▸ Goal of the exercise: If "radio" shows up in a line of the material, return that line.
__________
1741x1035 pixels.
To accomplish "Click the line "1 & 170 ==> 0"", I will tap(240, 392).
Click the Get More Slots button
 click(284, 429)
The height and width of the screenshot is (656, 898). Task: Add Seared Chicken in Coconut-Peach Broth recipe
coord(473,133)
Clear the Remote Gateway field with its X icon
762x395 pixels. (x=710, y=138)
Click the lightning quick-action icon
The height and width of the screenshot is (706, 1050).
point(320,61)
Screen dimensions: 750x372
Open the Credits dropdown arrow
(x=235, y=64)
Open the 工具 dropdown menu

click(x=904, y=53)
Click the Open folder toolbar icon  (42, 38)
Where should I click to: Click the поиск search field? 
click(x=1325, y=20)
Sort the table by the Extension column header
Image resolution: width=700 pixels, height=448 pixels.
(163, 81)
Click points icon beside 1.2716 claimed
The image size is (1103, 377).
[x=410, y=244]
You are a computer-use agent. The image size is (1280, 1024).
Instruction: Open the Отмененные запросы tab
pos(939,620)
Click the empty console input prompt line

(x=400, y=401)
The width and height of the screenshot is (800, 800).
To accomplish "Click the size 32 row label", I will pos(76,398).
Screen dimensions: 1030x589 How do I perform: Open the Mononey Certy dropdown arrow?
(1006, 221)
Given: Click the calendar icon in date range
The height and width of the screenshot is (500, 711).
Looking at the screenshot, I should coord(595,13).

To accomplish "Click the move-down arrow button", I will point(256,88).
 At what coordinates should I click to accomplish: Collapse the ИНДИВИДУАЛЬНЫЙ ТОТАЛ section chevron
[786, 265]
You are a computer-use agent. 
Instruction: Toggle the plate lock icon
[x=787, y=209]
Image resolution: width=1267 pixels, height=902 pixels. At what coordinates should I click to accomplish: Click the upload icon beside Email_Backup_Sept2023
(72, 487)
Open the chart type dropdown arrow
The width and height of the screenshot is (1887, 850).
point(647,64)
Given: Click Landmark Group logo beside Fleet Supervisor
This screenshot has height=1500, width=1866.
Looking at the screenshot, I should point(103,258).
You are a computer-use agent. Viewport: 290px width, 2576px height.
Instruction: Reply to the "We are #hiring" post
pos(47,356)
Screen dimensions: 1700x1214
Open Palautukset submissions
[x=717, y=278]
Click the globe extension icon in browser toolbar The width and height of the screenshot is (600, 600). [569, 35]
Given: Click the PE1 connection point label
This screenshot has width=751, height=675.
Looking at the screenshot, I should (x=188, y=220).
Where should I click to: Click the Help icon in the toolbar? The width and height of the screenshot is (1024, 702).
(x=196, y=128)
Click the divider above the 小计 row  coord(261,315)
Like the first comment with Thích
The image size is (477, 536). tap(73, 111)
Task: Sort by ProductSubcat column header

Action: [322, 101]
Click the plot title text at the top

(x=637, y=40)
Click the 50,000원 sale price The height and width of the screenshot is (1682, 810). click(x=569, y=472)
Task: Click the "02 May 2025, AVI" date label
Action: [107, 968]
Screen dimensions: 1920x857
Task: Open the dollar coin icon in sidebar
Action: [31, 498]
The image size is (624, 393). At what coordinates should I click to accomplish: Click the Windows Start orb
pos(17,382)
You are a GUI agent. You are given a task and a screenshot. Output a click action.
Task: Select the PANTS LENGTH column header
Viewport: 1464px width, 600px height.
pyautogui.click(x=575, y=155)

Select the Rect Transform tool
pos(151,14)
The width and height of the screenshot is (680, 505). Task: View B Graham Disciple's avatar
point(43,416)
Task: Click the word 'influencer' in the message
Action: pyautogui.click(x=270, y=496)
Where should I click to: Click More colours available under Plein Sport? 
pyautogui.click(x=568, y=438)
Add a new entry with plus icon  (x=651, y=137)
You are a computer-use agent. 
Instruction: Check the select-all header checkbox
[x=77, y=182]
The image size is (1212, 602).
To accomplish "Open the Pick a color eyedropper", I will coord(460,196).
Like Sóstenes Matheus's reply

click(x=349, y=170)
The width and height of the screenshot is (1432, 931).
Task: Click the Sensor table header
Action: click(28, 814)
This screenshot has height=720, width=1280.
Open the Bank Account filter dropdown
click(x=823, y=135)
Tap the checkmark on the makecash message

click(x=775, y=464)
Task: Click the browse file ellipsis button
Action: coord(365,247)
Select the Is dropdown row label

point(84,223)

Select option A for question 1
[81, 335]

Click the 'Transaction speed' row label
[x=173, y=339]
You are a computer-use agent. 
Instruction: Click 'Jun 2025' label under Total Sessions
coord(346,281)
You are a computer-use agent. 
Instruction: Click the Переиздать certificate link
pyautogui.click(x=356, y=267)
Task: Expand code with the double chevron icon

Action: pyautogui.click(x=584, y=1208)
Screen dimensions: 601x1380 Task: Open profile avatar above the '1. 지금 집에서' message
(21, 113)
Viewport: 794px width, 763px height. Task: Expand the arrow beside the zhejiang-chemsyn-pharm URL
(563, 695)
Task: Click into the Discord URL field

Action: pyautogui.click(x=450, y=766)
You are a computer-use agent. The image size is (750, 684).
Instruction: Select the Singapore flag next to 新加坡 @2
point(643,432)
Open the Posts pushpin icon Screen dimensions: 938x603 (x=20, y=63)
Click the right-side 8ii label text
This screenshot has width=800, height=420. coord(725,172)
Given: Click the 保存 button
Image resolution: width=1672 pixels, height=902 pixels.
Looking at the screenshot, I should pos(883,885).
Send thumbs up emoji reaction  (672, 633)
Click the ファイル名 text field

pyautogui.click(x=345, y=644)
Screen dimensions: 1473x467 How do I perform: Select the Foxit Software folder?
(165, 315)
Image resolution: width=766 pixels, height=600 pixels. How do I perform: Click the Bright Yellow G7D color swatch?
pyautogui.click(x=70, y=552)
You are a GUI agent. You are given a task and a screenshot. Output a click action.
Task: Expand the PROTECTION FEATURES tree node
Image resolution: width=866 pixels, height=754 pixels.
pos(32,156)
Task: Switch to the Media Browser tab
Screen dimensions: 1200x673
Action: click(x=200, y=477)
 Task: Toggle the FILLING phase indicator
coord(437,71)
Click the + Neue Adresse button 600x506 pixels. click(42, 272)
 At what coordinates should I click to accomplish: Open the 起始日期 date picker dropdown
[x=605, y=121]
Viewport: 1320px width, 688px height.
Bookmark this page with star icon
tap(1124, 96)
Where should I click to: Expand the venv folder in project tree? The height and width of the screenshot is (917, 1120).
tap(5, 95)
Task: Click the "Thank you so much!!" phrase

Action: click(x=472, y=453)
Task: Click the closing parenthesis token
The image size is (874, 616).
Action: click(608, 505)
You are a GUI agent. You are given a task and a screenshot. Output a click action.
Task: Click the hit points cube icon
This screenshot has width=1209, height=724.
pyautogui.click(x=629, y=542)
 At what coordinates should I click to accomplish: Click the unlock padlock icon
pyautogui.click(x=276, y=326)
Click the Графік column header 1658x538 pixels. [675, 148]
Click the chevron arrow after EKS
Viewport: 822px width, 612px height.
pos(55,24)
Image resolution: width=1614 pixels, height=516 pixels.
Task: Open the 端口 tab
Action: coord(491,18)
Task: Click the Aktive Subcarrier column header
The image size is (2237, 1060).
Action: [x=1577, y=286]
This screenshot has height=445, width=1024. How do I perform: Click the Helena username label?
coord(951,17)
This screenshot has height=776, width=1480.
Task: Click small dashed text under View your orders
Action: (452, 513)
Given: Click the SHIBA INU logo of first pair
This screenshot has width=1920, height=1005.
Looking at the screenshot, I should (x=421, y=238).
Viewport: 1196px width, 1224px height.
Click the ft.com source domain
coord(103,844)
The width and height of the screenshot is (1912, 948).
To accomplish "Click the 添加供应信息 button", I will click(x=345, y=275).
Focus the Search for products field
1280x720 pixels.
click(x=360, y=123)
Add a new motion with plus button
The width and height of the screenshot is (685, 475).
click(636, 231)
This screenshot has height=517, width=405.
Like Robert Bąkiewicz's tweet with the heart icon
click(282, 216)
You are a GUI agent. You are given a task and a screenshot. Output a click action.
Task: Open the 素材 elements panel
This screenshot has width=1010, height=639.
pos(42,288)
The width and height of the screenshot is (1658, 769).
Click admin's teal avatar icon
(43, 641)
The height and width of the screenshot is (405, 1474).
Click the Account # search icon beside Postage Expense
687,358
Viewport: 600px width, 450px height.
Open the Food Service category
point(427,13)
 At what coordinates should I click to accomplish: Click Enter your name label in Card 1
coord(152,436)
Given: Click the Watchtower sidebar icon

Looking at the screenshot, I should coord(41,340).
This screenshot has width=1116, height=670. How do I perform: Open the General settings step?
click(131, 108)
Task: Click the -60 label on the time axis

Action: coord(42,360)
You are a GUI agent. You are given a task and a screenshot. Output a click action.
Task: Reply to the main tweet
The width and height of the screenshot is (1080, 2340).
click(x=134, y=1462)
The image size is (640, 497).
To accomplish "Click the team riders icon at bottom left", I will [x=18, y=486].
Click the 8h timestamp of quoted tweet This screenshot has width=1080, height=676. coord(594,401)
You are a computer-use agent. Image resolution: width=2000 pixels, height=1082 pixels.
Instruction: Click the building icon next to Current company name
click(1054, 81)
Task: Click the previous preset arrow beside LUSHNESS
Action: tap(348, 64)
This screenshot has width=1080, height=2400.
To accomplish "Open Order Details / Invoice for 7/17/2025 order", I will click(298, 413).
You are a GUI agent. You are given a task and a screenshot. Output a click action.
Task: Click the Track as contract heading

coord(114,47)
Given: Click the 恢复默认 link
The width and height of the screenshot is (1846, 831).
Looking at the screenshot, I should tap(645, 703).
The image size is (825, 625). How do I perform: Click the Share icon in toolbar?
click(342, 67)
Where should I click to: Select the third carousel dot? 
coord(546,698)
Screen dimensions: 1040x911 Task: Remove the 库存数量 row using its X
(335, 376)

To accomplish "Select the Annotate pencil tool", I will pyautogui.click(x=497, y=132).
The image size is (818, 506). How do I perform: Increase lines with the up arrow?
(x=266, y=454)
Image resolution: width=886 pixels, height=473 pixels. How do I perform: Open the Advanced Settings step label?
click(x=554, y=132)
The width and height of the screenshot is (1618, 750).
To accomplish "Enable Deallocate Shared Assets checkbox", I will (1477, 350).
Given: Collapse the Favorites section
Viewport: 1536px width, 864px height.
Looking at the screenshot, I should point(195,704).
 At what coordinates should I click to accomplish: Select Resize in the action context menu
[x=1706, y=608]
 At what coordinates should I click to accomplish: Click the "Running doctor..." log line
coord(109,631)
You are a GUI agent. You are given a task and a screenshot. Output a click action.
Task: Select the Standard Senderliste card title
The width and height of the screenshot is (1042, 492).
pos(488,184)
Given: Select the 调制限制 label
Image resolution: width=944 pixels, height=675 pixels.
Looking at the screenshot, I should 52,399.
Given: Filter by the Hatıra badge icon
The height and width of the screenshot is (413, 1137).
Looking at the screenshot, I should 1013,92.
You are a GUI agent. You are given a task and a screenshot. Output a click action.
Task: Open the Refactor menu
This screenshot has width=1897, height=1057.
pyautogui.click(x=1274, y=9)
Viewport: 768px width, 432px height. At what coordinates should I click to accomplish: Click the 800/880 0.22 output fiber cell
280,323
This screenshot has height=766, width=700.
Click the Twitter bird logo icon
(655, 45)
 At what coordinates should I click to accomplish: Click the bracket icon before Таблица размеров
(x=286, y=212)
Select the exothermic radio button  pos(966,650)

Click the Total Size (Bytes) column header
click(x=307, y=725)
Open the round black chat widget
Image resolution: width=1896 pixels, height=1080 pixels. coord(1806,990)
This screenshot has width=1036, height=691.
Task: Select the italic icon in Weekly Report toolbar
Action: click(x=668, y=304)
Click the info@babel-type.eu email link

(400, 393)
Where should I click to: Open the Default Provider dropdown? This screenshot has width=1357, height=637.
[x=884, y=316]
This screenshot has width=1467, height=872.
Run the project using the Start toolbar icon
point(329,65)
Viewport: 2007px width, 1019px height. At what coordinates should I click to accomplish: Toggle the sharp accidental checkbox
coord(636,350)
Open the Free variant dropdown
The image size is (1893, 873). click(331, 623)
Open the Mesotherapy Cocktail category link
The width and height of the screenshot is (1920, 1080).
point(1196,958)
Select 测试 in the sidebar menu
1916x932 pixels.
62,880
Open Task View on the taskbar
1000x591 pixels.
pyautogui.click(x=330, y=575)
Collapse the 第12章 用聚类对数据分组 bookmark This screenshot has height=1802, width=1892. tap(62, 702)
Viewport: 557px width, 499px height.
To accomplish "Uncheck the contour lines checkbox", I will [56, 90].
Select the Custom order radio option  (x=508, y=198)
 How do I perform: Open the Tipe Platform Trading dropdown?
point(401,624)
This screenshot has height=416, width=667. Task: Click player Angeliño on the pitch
__________
▸ Task output:
Select the exothermic radio button  pos(966,650)
Select the Custom order radio option  (x=508, y=198)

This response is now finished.